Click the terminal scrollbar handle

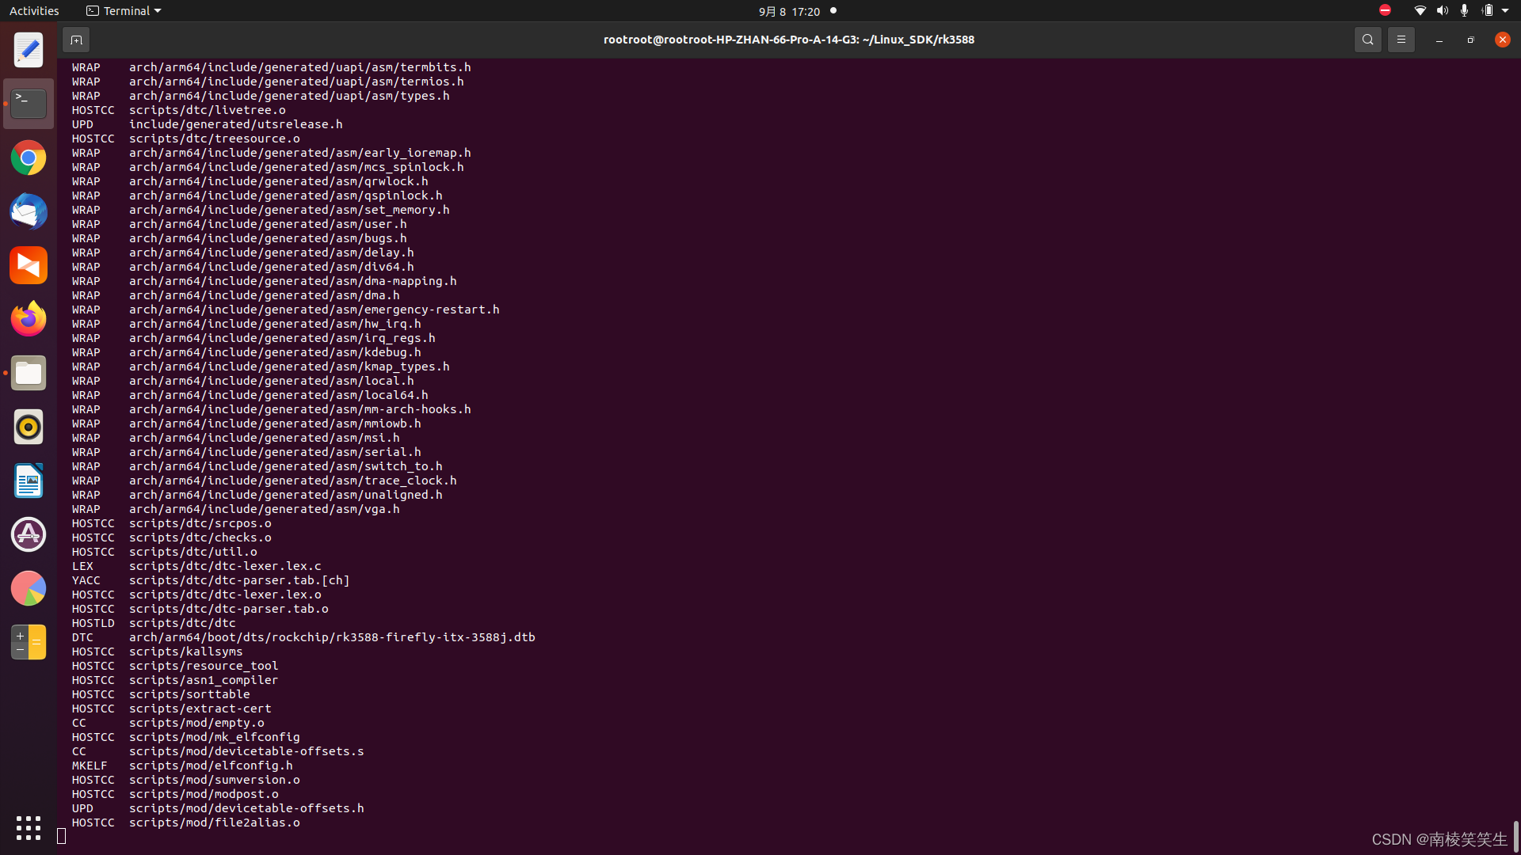click(1515, 835)
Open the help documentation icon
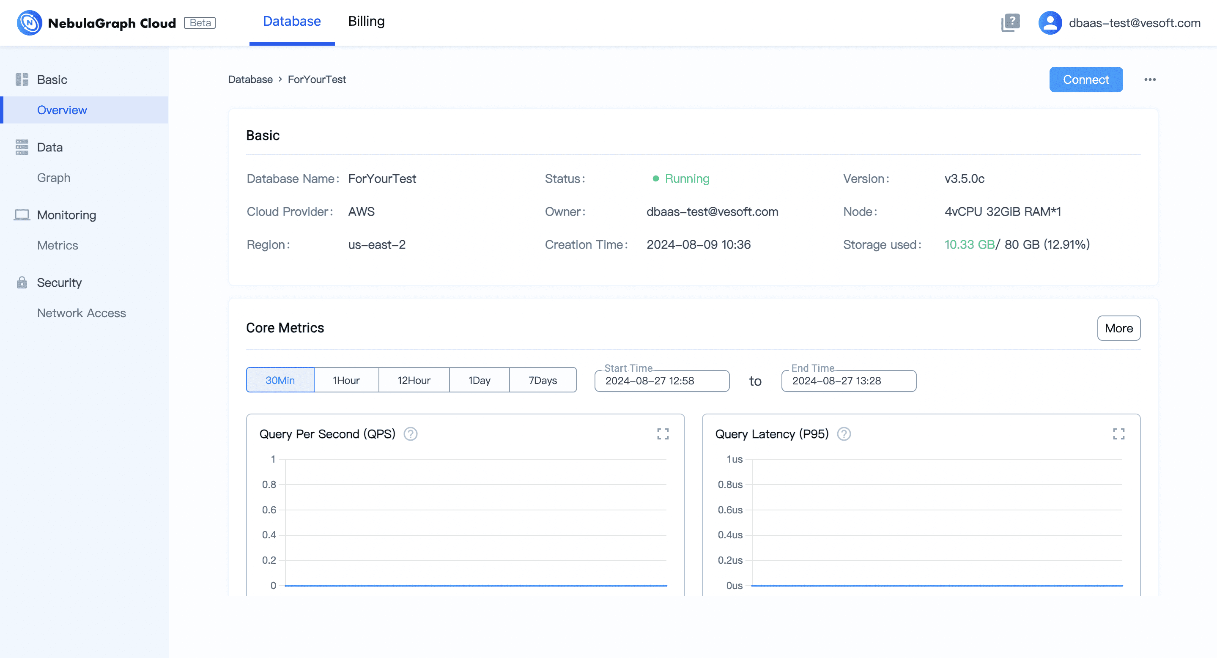The height and width of the screenshot is (658, 1217). (1010, 23)
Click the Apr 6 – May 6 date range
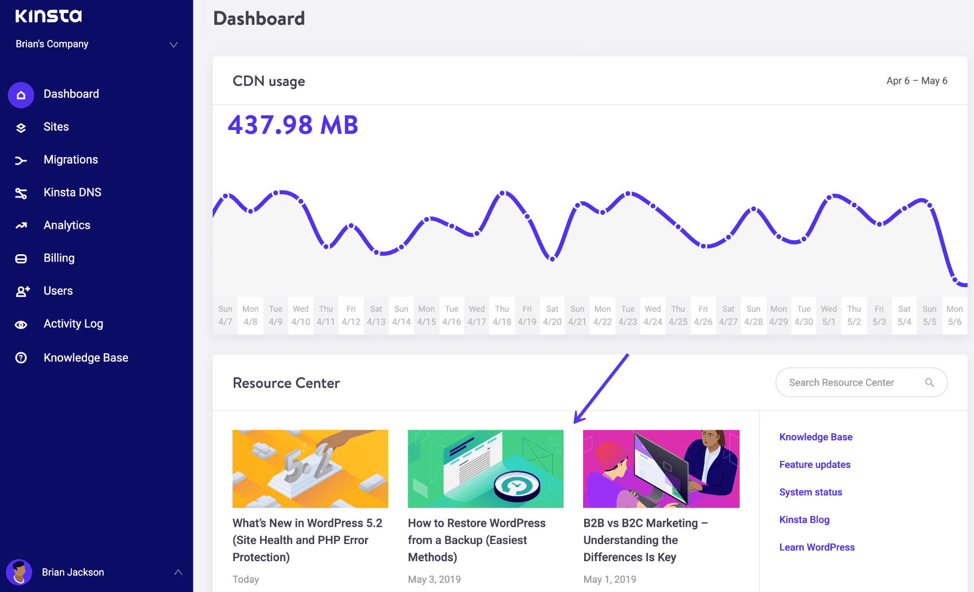Screen dimensions: 974x592 916,81
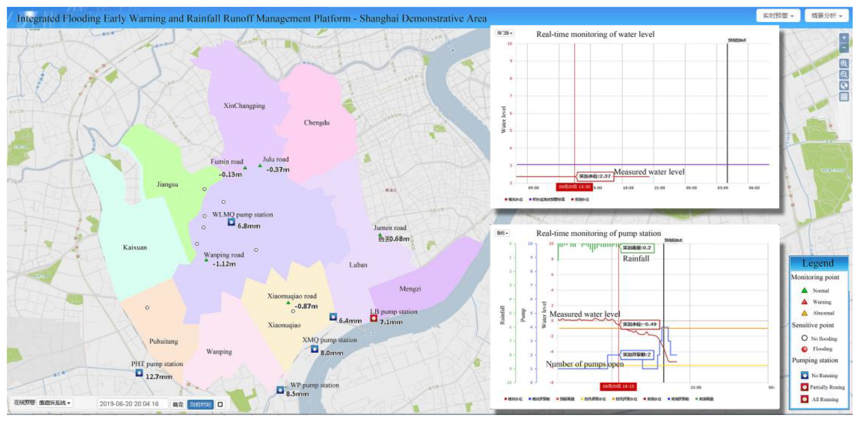Click the Wanping road monitoring point triangle
The height and width of the screenshot is (421, 859).
click(206, 260)
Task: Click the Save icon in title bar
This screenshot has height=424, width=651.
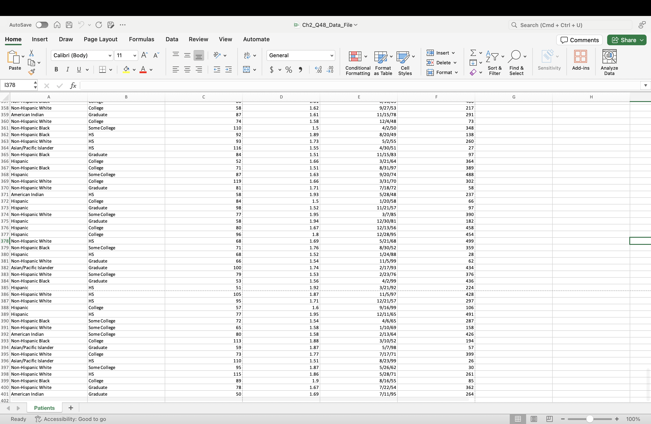Action: pos(69,25)
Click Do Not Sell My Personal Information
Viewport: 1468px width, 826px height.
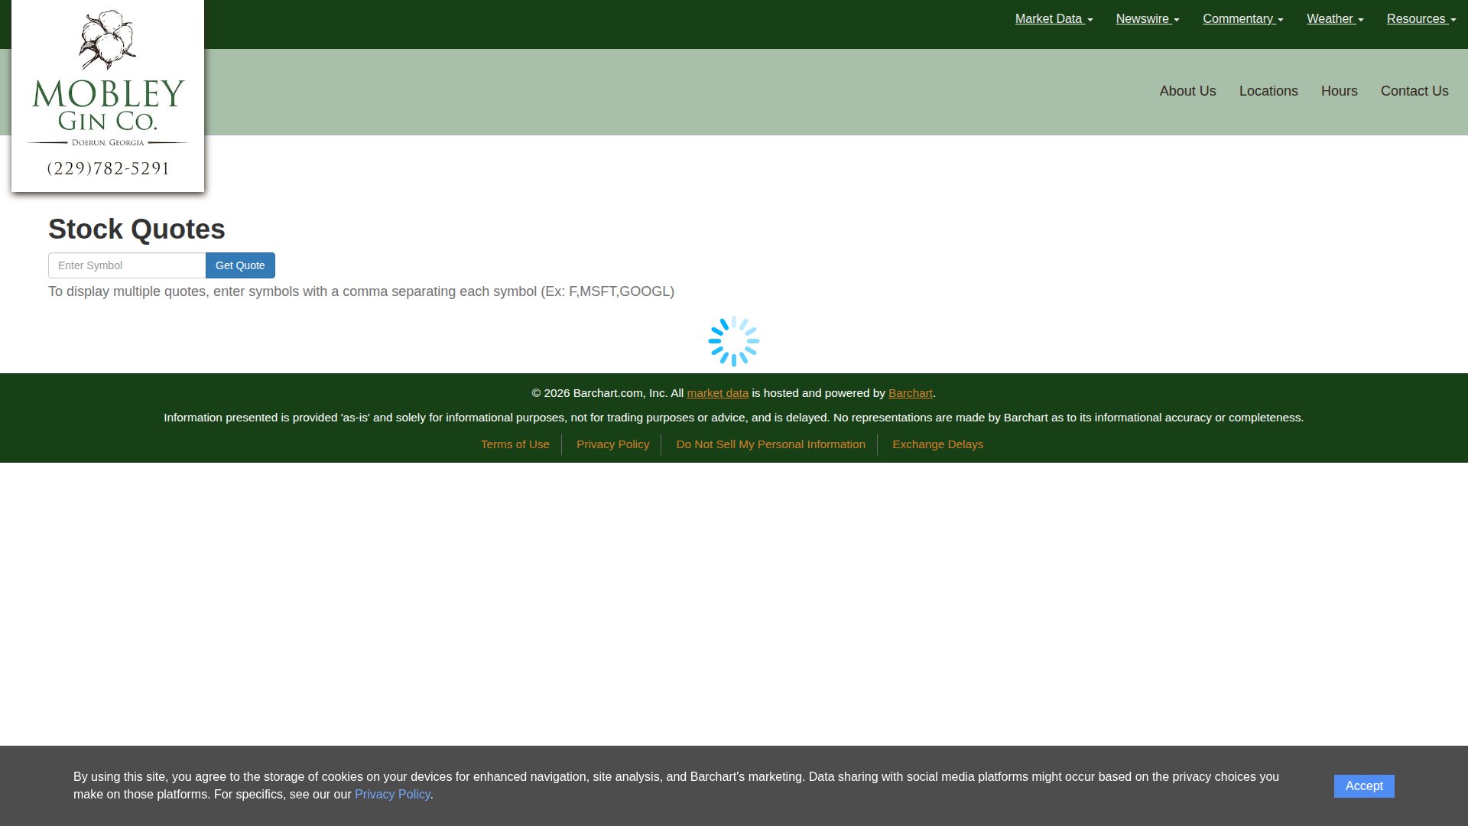[770, 444]
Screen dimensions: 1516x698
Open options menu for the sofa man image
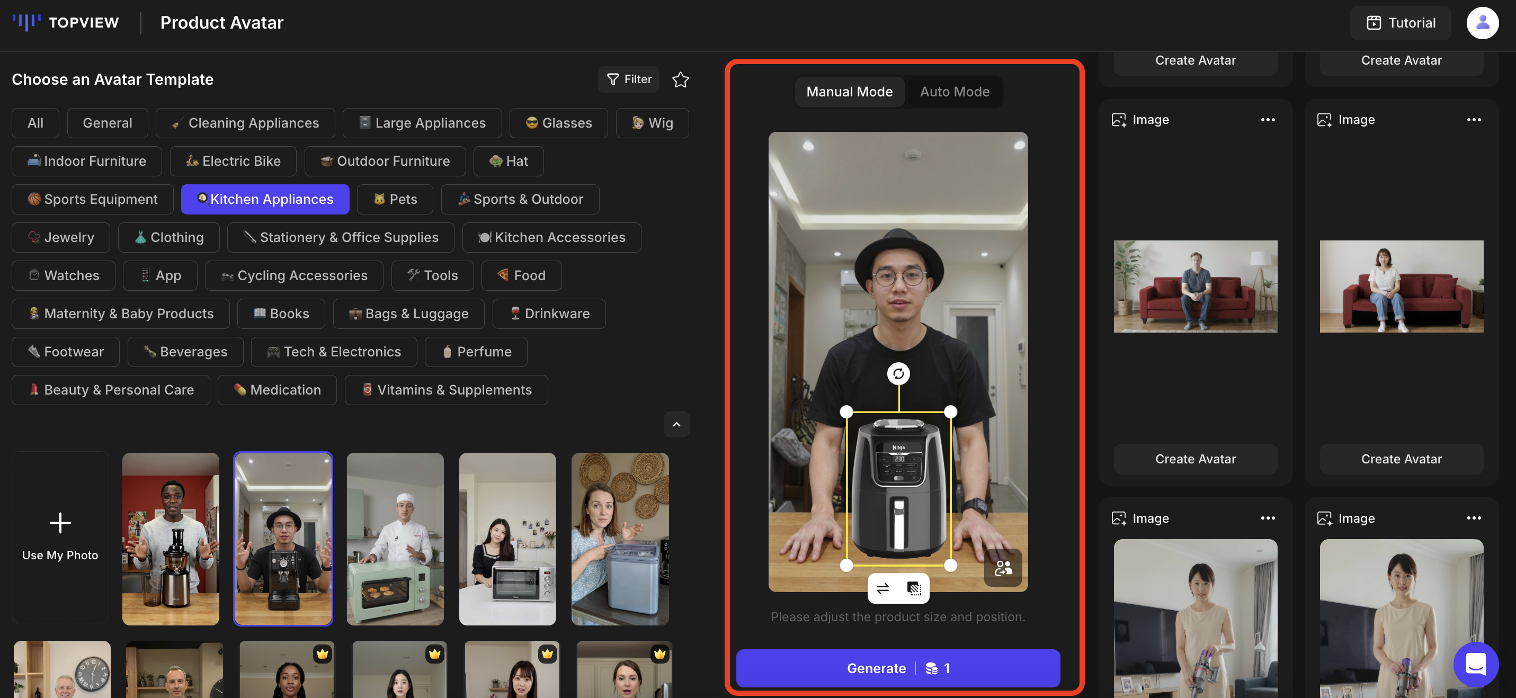pos(1268,120)
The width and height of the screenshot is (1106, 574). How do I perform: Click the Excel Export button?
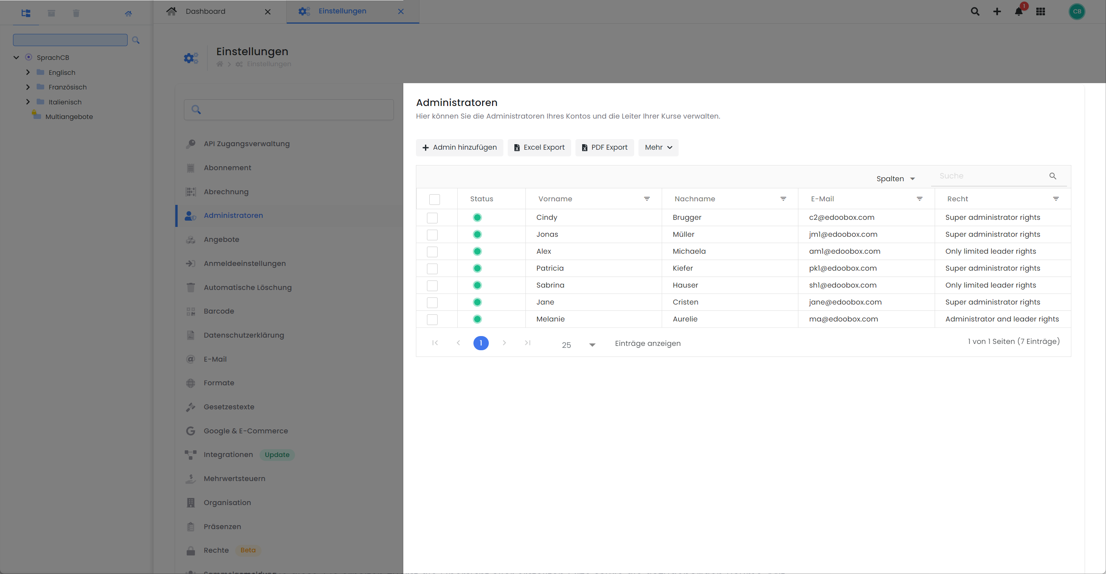click(539, 147)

▶ Work instructions:
Restate exactly, and only, the lines from the one that holds "Task: Click the Save icon in title bar" down to the last line of the material above. Omit the pictures.

▶ Output for this exercise:
Task: Click the Save icon in title bar
This screenshot has height=424, width=651.
Action: pos(69,25)
Click Do Not Sell My Personal Information
Viewport: 1468px width, 826px height.
[770, 444]
Screen dimensions: 1516x698
Open options menu for the sofa man image
pos(1268,120)
The width and height of the screenshot is (1106, 574). How do I perform: Click the Excel Export button?
click(539, 147)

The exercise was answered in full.